By Carol Dudek
Late in 2016 the Pentagon admitted it fired depleted uranium (DU) weapons in Syria, after repeated denials. More than a ton was dropped, and now Syria joins Iraq (the most toxic nation on earth), Afghanistan, Gaza and the Balkans with a future of severe birth defects, increased cancer rates and an irradiated environment.
The US told journalists in 2015 that aircraft deployed in Syria would not be armed with DU munitions. But activists who doggedly pursued answers learned from a congressional aide that the US fired DU in Syria on November 18 and 23, 2015. Now, PAX and the International Coalition to Ban Uranium Weapons are calling for full disclosure so that the risk of contamination can be assessed and the clean up of toxic materials can begin. Syrian civilians expressed concern about radiation as air strikes on Raqqa and north Syria escalated. Many worry that the secrecy of operations may point to even wider use of the heavy metal. Without a chance admission by a congressional aide, the US would never have volunteered its use of DU in the strikes.
Depleted uranium is forever radioactive and its dust spreads for miles in the wind, contaminating everything - food, water, soil, schools and hospitals. The European Parliament advocates a moratorium on DU weapons. The UN passed a sixth resolution aimed at diminishing DU contamination and asking for help in cleaning up sites. Sadly no assistance has come. Although a huge majority of member states supported the resolution, shamefully the US, UK, France and Israel voted against. Under present law, countries guilty of exploding depleted uranium have no obligation to clean up, in contrast to agreements for clearing land mines and cluster munitions. No rules regulate the production, use, stockpiling or destruction of DU weapons. There are no warning systems for civilians facing exposure.

• **Data for review**
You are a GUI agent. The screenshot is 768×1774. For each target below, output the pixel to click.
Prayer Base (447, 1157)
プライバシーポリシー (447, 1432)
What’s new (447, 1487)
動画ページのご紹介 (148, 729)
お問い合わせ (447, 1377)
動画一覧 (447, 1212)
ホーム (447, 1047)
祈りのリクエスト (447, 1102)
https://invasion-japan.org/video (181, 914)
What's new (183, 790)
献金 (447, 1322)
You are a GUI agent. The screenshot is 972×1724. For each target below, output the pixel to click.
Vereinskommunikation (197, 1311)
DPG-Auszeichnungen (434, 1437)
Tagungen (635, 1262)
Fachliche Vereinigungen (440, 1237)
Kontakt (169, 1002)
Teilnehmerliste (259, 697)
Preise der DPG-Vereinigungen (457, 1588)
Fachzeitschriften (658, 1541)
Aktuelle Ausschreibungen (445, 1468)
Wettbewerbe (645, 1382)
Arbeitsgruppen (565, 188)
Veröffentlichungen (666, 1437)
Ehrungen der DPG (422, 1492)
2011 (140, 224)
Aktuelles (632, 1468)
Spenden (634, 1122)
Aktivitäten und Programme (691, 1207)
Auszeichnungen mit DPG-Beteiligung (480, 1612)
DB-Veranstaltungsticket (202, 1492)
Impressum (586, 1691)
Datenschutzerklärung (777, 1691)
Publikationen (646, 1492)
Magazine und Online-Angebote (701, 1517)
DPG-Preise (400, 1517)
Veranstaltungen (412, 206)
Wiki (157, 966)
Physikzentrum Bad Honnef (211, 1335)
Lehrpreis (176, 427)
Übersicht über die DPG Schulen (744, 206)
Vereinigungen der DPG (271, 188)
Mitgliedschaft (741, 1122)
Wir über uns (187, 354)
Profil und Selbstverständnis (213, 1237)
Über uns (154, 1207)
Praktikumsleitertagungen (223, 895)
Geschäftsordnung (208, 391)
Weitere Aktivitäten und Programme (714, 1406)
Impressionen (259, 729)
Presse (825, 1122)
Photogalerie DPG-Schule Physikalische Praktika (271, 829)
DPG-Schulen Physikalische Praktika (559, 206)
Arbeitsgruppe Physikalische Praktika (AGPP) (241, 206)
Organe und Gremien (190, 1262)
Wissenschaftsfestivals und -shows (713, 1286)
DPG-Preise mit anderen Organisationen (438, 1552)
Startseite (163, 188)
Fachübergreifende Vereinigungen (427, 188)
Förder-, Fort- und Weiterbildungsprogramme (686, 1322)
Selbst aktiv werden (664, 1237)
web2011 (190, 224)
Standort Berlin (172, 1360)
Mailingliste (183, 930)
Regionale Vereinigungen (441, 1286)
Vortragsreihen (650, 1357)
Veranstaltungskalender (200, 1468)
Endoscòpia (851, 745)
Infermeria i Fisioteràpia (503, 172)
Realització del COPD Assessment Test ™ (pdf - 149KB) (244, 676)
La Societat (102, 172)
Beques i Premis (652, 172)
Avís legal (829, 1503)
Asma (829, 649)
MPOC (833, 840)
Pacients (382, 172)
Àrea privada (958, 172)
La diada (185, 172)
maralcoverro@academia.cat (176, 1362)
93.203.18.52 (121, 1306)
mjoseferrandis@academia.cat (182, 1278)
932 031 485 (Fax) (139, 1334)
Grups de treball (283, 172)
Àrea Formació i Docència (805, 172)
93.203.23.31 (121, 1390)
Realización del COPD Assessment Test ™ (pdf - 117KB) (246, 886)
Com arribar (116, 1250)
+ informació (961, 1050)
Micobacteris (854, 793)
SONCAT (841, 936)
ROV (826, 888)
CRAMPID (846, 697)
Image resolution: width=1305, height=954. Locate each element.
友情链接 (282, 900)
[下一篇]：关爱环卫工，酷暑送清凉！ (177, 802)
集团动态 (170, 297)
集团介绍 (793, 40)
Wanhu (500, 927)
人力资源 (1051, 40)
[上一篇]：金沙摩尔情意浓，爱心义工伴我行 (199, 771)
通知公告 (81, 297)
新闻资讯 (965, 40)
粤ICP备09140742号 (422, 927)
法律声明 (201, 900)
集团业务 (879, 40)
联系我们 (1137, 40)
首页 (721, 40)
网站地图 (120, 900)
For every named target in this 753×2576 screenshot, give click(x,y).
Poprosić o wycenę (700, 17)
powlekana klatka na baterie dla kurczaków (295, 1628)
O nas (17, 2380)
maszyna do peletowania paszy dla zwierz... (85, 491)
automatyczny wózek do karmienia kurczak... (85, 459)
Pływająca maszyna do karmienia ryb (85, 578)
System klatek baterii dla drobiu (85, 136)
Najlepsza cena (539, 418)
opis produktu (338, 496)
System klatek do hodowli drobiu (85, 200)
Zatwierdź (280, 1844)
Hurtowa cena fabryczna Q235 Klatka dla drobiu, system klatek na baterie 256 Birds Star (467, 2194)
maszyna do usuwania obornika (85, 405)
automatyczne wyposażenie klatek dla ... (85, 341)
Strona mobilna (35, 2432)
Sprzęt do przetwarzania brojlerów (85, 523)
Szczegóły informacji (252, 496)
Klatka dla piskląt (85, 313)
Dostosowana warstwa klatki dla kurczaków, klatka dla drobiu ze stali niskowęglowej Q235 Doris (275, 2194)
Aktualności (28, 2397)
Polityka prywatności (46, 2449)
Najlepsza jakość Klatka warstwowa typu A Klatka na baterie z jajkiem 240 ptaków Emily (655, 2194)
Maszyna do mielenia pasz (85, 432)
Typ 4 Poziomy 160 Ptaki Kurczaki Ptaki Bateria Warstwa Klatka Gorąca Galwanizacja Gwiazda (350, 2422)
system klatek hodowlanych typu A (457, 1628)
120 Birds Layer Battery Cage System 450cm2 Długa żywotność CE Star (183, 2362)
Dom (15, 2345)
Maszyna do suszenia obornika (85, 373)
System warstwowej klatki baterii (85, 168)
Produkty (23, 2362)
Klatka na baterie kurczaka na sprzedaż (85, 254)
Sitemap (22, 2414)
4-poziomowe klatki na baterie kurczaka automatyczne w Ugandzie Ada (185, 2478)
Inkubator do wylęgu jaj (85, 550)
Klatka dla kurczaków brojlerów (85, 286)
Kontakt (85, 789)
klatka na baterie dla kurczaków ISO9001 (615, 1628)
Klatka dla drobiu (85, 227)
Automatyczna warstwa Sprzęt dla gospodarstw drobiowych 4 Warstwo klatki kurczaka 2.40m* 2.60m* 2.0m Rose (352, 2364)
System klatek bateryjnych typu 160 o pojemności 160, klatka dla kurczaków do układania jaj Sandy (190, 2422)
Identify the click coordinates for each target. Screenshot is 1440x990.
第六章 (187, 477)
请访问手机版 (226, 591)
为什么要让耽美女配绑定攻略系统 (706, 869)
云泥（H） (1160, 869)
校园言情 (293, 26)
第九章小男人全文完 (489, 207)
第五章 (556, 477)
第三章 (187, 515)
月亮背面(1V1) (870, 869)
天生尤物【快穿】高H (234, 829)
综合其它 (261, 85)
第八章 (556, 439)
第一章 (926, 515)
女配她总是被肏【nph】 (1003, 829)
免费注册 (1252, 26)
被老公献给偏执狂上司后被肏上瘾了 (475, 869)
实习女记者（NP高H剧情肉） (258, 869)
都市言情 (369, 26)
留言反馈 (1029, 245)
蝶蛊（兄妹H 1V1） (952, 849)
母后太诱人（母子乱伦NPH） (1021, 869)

• **List of tasks**
A) Answer these about the depleted uranium article, please:
(i) How much depleted uranium was dropped in Syria?
(ii) On which dates did the US fire depleted uranium in Syria, according to a congressional aide?
(iii) Which four countries voted against the UN resolution?
B) From the depleted uranium article, extract the text between "Depleted uranium is" and "civilians facing exposure.", inclusive.

• **Solutions for each task**
A)
(i) More than a ton
(ii) November 18 and 23, 2015
(iii) The US, UK, France and Israel

B)
Depleted uranium is forever radioactive and its dust spreads for miles in the wind, contaminating everything - food, water, soil, schools and hospitals. The European Parliament advocates a moratorium on DU weapons. The UN passed a sixth resolution aimed at diminishing DU contamination and asking for help in cleaning up sites. Sadly no assistance has come. Although a huge majority of member states supported the resolution, shamefully the US, UK, France and Israel voted against. Under present law, countries guilty of exploding depleted uranium have no obligation to clean up, in contrast to agreements for clearing land mines and cluster munitions. No rules regulate the production, use, stockpiling or destruction of DU weapons. There are no warning systems for civilians facing exposure.